Значительно чаще больных беспокоят после операции периодически возникающая боль (нерезкая), чувство распирания и тяжести после приема пищи, болевые ощущения, связанные с физической работой (особенно в наклонном положении), тряской ездой. В подобных случаях следует думать о развитии спаечного процесса после хирургического вмешательства по поводу желчнокаменной болезни или холецистита.

Другой причиной возникновения постхолецистэктомического синдрома является оставление длинной культи пузырного протока, которая со временем расширяется, в ней могут вновь образоваться конкременты или же развиться ампутационные невромы.

Во многих случаях появление неприятных ощущений, в том числе диспепсических нарушений, связано с обострением существовавшего ранее или развившегося в послеоперационном периоде воспалительного процесса во внутрипеченочных желчных протоках (холангита и холангио-гепатита).

Нередко причиной ряда диспепсических нарушений, а подчас и болезненных явлений, развивающихся у больных, подвергшихся холецистэктомии, является дискинезия желчных путей.

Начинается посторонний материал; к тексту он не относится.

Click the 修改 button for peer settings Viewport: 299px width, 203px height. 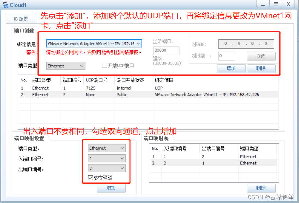(261, 56)
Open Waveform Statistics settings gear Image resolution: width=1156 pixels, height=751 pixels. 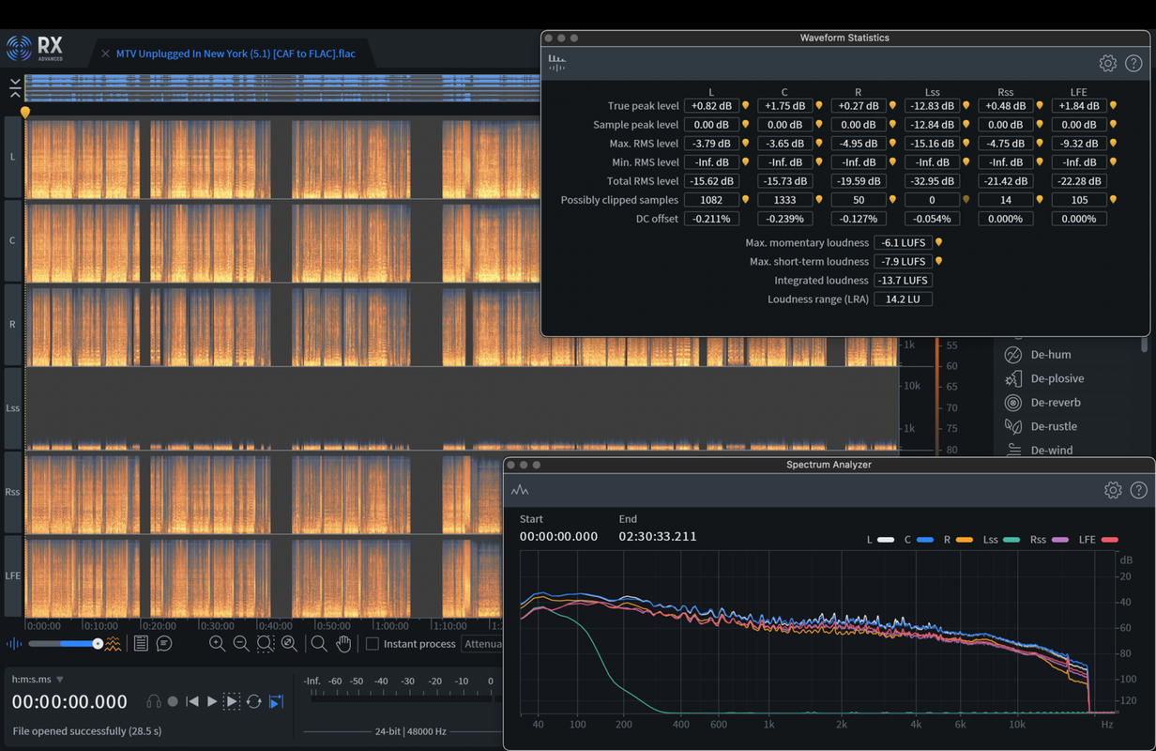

Ведущим клиническим симптомом при этом является болевой приступ типа желчной колики с типичной для нее иррадиацией, только менее продолжительный и не сопровождающийся повышением температуры тела, изменениями печени и желчи, в которой отсутствуют лейкоциты.

Наконец, в ряде случаев неприятные ощущения и болезненные явления у оперированных больных могут быть связаны с развивающимся хроническим панкреатитом, реже — гастритом и колитом.

Так, при развитии постхолецист-эктомического панкреатита, возникающего нередко спустя полгода-год после удаления желчного пузыря, отмечаются болевой синдром, болезненные пальпаторные зоны и точки, характерные для хронического панкреатита. Диагностическое значение приобретают результаты лабораторного, а также рентгенологического и в особенности эхографического исследования поджелудочной железы.